La chiqui era una aficionada en comparación con la FIEBRE actual del chaturrete por las princesas. Casi no juega a otra cosa.

Se pasa todos sus ratos libres queriendo jugar a Rapunzel, a Elsa, a la Sirenita, Blancanieves, o cualquier otra princesa que conozca. Se disfraza poniéndose faldas y pañuelos como si fuesen el pelo muy largo. A veces, cuando lo llamas por su nombre, te contesta “que no soy Chaaaatu, que soy Rapuuuunzeeel”. Habla de él en femenino, y acompaña cada palabra con inclinaciones de cabeza y caiditas de ojos.

Su hermana está encantada, porque tiene un compañero de juegos infalible, pero a sus progenitores nos tiene hartos. Nos escabullimos en el momento que vemos que va a querer jugar a princesas, porque eso significa que habrá que repetir hasta la saciedad un cuento detrás de otro. Y no contándolos, sino interpretándolos. A él lo que le va es el teatro.

Tengo que reconocer que este verano, cuando su fiebre por las princesas alcanzó su punto álgido, me preocupaba por si era “normal” que un niño de 3 años no juegue a otra cosa que a ser Rapunzel & co.

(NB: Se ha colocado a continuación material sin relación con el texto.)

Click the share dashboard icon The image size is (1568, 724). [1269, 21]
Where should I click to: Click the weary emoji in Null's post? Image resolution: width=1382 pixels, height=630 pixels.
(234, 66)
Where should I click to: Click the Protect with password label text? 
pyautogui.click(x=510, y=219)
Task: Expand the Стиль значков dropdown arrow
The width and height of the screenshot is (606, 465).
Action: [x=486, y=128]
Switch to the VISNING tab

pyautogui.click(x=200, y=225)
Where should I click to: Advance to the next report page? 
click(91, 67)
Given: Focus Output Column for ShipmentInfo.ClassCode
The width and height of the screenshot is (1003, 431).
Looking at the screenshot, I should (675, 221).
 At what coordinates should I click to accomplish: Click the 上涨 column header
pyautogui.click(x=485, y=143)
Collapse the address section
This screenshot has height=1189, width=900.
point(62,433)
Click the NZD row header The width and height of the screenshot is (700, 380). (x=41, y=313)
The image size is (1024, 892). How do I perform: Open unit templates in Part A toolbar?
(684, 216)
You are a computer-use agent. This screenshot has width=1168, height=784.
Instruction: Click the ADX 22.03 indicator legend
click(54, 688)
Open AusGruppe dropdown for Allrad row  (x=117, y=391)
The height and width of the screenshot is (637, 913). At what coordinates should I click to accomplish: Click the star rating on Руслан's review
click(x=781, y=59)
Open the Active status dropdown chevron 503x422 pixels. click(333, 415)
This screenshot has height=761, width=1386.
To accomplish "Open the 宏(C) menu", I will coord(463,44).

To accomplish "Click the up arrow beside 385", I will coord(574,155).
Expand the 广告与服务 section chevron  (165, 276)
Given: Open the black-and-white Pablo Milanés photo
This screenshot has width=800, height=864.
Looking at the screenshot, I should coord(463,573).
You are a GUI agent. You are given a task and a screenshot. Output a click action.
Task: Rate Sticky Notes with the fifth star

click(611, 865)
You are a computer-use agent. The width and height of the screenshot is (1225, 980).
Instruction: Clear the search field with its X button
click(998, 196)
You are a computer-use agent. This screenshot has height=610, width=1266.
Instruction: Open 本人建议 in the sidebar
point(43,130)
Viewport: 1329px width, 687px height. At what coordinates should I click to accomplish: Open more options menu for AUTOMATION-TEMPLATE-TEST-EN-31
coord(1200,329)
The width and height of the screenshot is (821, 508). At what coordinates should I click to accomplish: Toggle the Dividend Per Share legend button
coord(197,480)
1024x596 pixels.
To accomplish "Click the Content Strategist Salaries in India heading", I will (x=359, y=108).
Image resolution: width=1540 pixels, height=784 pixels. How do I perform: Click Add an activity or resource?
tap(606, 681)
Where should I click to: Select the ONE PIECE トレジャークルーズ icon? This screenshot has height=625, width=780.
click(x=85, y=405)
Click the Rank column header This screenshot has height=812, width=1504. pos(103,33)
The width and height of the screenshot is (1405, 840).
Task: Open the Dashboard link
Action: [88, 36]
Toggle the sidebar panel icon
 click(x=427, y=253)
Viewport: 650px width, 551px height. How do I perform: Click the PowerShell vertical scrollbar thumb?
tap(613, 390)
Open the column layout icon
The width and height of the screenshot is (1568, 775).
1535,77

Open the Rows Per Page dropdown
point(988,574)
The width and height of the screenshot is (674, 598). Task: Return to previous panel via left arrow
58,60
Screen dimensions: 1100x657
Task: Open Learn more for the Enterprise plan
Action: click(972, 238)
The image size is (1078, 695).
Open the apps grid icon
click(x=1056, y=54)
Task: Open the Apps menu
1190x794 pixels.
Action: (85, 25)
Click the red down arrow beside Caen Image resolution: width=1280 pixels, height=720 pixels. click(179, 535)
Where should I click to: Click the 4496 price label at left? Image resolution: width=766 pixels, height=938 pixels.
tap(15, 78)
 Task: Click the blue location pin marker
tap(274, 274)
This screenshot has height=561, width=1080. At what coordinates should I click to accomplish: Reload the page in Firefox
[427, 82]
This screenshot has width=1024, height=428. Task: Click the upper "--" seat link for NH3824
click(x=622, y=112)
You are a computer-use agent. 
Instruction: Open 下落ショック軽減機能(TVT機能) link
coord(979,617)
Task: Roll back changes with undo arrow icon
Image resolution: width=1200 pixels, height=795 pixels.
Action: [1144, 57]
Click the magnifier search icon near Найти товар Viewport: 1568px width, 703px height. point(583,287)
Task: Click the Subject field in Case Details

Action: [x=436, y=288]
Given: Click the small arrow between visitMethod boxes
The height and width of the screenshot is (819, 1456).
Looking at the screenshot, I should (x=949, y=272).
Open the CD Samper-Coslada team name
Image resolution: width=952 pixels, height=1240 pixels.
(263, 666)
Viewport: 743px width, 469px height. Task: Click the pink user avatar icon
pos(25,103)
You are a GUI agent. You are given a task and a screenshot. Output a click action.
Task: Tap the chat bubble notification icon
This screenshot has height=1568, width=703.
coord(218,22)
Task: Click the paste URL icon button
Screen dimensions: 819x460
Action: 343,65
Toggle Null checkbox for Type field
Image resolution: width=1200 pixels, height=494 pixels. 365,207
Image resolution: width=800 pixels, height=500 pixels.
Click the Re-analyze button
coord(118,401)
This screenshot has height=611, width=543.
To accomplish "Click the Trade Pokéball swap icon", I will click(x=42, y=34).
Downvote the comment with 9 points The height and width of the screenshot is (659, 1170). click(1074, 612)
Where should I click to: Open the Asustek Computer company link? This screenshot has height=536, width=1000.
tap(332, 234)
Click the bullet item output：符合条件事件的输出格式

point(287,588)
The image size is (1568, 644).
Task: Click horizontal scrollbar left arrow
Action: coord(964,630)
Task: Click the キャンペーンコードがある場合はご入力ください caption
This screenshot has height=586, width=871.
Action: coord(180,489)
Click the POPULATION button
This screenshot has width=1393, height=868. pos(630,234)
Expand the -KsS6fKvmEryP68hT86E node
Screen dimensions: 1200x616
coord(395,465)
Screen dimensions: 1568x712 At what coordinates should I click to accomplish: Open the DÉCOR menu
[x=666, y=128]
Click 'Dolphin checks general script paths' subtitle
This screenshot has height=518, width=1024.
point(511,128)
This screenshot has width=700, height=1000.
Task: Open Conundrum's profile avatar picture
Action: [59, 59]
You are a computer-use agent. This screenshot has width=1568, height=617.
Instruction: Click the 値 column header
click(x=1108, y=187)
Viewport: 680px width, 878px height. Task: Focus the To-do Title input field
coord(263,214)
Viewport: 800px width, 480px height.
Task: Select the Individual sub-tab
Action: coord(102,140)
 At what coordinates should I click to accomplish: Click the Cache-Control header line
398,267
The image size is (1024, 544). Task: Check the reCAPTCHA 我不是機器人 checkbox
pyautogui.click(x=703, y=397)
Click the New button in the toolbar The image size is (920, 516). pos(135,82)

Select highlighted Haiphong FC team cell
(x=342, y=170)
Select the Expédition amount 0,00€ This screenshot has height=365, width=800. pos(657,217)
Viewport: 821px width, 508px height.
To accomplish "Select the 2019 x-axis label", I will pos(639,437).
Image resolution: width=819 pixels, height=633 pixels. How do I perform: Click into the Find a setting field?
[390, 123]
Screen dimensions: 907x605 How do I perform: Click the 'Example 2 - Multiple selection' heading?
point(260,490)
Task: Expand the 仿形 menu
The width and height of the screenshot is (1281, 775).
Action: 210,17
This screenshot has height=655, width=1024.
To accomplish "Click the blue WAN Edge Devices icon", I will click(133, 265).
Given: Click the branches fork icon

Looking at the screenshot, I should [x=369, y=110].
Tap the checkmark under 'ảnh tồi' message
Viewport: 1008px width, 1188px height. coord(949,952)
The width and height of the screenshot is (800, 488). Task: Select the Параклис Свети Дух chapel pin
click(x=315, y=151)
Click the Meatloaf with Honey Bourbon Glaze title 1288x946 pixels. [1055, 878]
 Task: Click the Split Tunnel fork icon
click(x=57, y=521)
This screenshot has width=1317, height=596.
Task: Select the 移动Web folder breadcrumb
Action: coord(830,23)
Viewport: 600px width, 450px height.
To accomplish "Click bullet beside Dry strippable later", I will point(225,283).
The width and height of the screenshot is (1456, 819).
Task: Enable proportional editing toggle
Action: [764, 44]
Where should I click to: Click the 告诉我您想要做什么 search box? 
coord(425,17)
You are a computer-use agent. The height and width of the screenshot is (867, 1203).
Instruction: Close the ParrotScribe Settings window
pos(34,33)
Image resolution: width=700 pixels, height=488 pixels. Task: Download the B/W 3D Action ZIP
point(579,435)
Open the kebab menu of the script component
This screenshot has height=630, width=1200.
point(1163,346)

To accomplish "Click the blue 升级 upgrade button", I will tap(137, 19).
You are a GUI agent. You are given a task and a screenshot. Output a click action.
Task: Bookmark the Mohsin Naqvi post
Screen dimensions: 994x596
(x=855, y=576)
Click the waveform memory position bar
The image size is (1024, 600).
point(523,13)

Aunque yo he sido la primera que le he colocado el pelo y le he pintado hasta los labios cuando él ha querido, me chirriaba que solo quisiese jugar a ser una princesa.

Aunque, por otro lado, ¿cómo no le va a gustar jugar a las princesas, si es el juego que más ha visto y que más ha compartido con su hermana desde que era un bebé? ¿Y qué más da a qué juegue, mientras lo disfrute?

Hace unos días vi que el chaturrete no es el único niño fan de las princesas. Ni yo la única madre que piensa si es muy “normal” que éste sea el juego favorito de su hijo. Aquí os dejo un artículo muy bueno de El País sobre niños a los que les encantan las princesas y qué hacen sus padres para ir un paso más allá de lo “políticamente correcto” según los roles establecidos para cada género. Al final, queramos o no, todos estamos condicionados por estereotipos.